February 5, 2023

SEEKING EARLY CONSULTATION SAVES LIVES DURING PANDEMIC

Time and again, the public is being reminded not to let their guard down in observing minimum health protocols against Covid-19 and to seek early medical consultation when exhibiting any symptom of the infection for proper healthcare intervention.
We understand the wisdom on why healthcare professionals keep reiterating the importance of seeking early consultation, especially for those with comorbidities, if experiencing Covid-19 symptoms not only for their protection but also for their family members and people in their communities.
The World Health Organization stated that the serious Covid-19 symptoms requiring immediate medical care are shortness of breath or difficulty in breathing, loss of speech or mobility or confusion and chest pain. These symptoms might be life threatening if not treated at the onset.
The most common symptoms are fever, cough, tiredness, loss of taste or smell while the less common symptoms are sore throat, headache, body aches and pains, diarrhea, a rash on the skin or discoloration of fingers or toes, and red or irritated eyes.
Of late, the Benguet Provincial Health Office has observed that some of those admitted in the local hospitals for Covid-19 infection are critical or severe cases, which means some of them were hesitant to seek consultation after exhibiting symptoms early on.
This was echoed by an infectious disease specialist, who stressed that those who manifest Covid-19 symptoms must not be quick to take medicines without prescriptions at the comfort of their homes. Instead, concerned individuals must consult a physician, or reach out to the nearest health center.
As of May 27, the Covid-19 cases affected 1.2 million individuals in the Philippines with 1.1 million recoveries, 48,109 active cases, and 20,379 deaths. The death toll has surpassed the combined death toll of the deadliest typhoons to hit the country the past 30 years.
In the Cordillera, the death toll is at 630 while total recoveries are at 33,375 and 1,967 active cases.
The ongoing vaccination rollout does not mean we let our guard down, as the WHO and Department of Health said the first line of defense against the dreaded virus is the strict observance of the minimum health protocols even if vaccinated, as this does not equal zero infection.
WHO also stated that vaccines alone cannot do the job of eliminating the virus but should be coupled with the strict compliance to health protocols.
It is not the time to be complacent in following basic health protocols, such as going out only when necessary, wearing mask, handwashing, physical distancing, and avoiding crowds and enclosed spaces. The public is also called to isolate if experiencing symptoms and for vulnerable individuals to be extra careful or at least reduce their exposure.
Of course, the implementation of the government-led programs like contract tracing, mass testing, treatment of patients, and vaccination drive goes hand-in-hand with these health standards to lower infection rates.
As severe and critical cases surge, healthcare professionals and the government must work together in informing and assuring the public of medical help when they seek immediate consultation.
The establishment of the system for telemedicine should also be considered as one of the ways for healthcare workers to reach out to their patients and vice versa, as some patients are apprehensive of visiting hospitals or clinics.

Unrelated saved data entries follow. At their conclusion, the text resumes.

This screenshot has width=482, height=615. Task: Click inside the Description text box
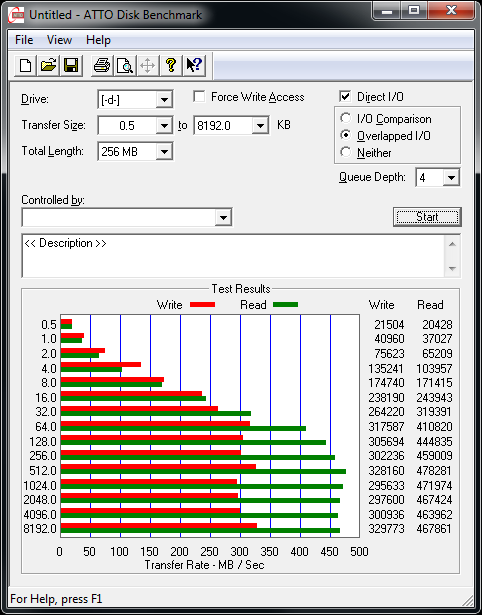point(234,256)
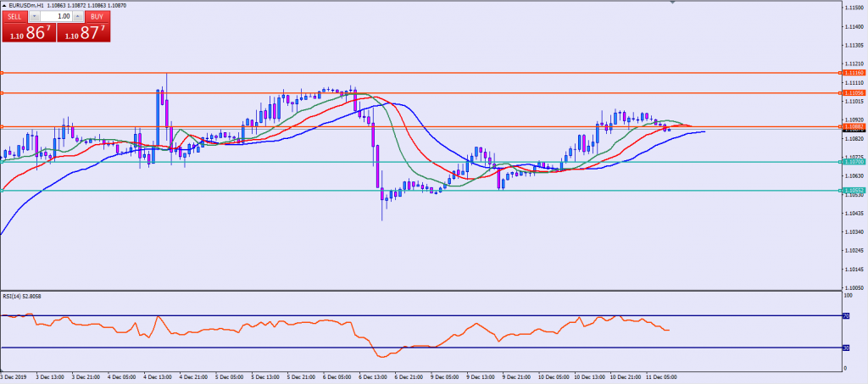This screenshot has width=868, height=384.
Task: Select the 1.10552 teal price label
Action: pyautogui.click(x=854, y=191)
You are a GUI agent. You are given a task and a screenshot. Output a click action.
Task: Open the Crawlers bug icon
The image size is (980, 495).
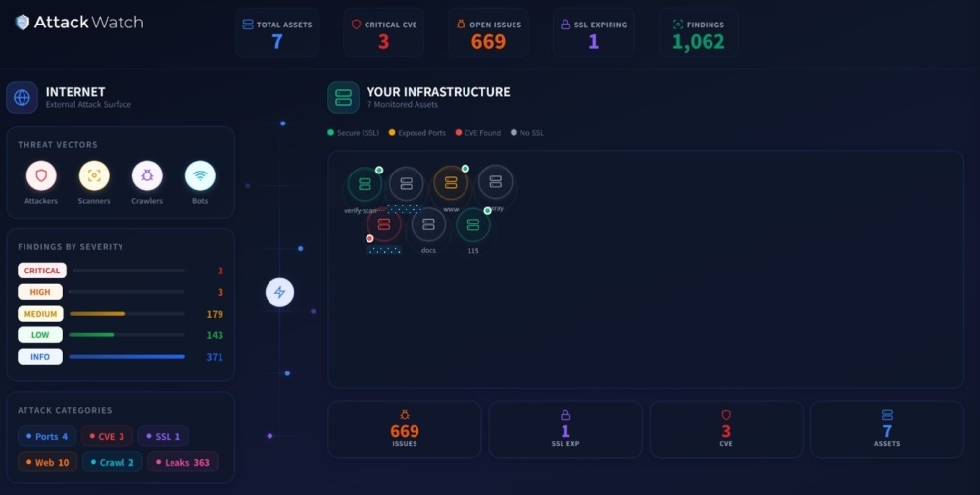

Communication lines should be open with real-time staff manning the hotlines of healthcare service facilities for instance.
Telemedicine, which is the delivery of health care services using information and communication technology such as computers, the Internet, and smartphones, has been around for a while to extend patient care, but it was only in this pandemic that its use has exploded all over the world.
Baguio City has already started its efforts in organizing telemedicine as part of its health programs for those in home care in response to the high occupancy rate of public and private hospitals due to the surge in Covid-19 cases.
It is our hope that other local government units in the Cordillera would follow suit, as the system in place for telemedicine could still be used even when things get better. This way, the public will be encouraged to seek early consultation in any means possible.